Still ooohing and aaahing? Enjoy those daily headlines in the Times-Herald about cuts in services, under-funded schools and the like? The governator’s “plan?” Take it out of the hides of the most vulnerable, including, he tried, our dogs and cats. Slough it off to future generations. Our kids can pay off that $15 billion bond. Act responsibly? Raise taxes? No way!

It’s all part of the Republicans’ new plan of trickle down pain. Dubyah comes to Washington, heir to a healthy Clinton surplus. Three years later, we have the largest deficit in history and are pouring money down a rat hole called Iraq at a rate of about $10 billion a month...not to mention the lives of young Americans at a rate of 60 a month. So what to do? Cut the money going to states for a host of necessary programs ranging from education – Remember “No Child Left Behind?” – to public safety. Homeland Security? The states can pay.

But the trickle down doesn’t stop in Sacramento. We’re still dealing with a state budget disaster caused not only by federal cutbacks to the states, but by California’s special indignity - the deregulation foisted on us by the PG&E blue suits in The City and manipulation of the energy grid by Dubyah’s buddy Kenny Lay and their foul-mouthed grandma muggers. Ahnuld’s answer? Cut back funding to counties and cities. Let them deal with it. The Governator has bigger things to tend to…like his image. No need to deal with the legislature or “interest groups” representing the schools, the arts, public safety, or the homeless. “Over their heads,” he cries, ignoring the people’s representatives and going “directly to the people” with puerile sound-bite public appearances. Seems to be working. Last I looked, Ahnuld’s approval rating stood at 65 percent, the highest for any governor in 45 years. Must be those 14-year olds again.

Oh, it’s working all right…for Ahnuld, that is. Trouble is it’s not working for us. All the pain has finally trickled down to us. The buck stops here…in Vallejo. And it does so with a big thuuud! Layoffs throughout the city government, cutbacks in essential services, a bankrupt school district, no money for community-based activities or festivals, rate hikes, new “fees” everywhere.
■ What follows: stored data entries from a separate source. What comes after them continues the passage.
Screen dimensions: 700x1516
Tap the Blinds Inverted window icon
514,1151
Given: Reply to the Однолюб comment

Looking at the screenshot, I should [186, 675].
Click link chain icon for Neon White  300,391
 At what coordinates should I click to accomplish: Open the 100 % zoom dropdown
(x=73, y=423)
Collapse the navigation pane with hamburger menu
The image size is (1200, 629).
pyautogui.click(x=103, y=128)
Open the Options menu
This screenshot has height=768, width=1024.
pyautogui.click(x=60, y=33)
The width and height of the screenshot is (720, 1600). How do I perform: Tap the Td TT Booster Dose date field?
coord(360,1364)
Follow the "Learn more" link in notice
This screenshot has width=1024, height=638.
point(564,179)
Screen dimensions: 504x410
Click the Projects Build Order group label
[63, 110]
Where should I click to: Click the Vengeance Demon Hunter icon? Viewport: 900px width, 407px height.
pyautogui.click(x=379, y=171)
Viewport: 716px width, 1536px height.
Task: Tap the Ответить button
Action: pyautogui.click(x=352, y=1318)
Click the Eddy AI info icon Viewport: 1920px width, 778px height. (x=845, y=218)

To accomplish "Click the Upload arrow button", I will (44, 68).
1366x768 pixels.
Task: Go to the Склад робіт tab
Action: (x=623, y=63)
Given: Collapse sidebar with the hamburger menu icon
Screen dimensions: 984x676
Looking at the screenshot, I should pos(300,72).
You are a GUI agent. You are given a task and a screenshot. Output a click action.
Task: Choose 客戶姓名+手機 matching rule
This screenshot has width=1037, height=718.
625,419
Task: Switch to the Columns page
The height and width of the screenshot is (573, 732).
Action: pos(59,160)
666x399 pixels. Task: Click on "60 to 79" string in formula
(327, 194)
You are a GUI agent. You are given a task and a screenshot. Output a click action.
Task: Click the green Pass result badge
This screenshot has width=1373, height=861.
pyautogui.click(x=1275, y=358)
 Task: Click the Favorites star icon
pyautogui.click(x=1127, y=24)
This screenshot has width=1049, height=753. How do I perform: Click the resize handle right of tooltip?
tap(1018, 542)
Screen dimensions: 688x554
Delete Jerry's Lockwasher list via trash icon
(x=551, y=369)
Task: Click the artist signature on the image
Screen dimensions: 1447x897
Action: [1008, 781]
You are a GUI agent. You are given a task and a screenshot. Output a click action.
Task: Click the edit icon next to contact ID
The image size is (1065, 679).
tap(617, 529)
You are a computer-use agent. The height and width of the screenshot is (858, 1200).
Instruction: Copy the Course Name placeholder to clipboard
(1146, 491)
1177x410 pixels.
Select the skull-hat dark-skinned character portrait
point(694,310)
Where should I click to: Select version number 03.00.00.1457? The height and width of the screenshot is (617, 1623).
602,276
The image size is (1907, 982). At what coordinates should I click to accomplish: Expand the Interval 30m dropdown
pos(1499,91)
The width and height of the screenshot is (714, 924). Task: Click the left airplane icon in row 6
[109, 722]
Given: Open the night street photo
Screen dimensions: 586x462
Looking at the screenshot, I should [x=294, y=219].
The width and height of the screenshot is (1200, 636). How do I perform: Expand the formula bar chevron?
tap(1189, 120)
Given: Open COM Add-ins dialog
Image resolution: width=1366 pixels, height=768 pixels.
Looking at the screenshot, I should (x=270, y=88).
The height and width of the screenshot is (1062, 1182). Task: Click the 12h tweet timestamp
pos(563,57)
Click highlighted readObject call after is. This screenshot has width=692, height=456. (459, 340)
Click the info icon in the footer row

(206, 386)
Pay-as-you-go 911 responses? Now there’s a new low!

But there is a real solution. We could start paying the taxes to pay for the services we demand and, yes, need. Problem is the obvious has been short-circuited by class warfare in Washington and generational warfare in Sacramento. You’ve probably pent your $600 federal refund to pay your state taxes? You can be sure, however, that the Kenny Boys of the world are still raking in their billions in refunds. If you object, you’re guilty of “class warfare” and, worse yet, envy, the truly unforgivable sin in the Republican catechism. Meanwhile, back in California, older, childless voters – like me – continue to block needed tax reform for education, welfare and those generally less fortunate than us. Ever since Prop 13, California schools have gone to hell in a hand basket. That has to end! A new system for financing schools has to be found. And the super majorities required for tax increases have to be eradicated. We all have to carry our fair share and demonstrate a concern for the most needy in our midst. Failure to do so would be a real sin. It’s called greed .


June 21, 2004

Sunday, June 13, 2004

So What Is This?

By "this" I mean the words on these pages, oops, on this screen. This is certainly not straight news reporting, though I do try to stick to the truth and the facts, absurd as they sometimes may appear. A column? A once-a-week opinion on a single issue? Sometimes. Over time, however, this has evolved into a longer review of a variety of issues that strike me as worthy of your notice...a mini-journal or, as the kids might say, zine. With each of the issues - some about Vallejo, some about the world - I'll include the reported facts - some culled from the media, some you'll never see on the pages of the Times-Herald - and treat them in a way intended to provoke critical thinking and moral outrage. To that end, I'll sometimes rage at the lies and cover-ups and sometimes seek your laughter at the absurdities and silliness all around us. I hope you'll laugh and cry with me, but, more importantly, I hope you'll look at the issues raised more closely, get more facts, and draw your own conclusions.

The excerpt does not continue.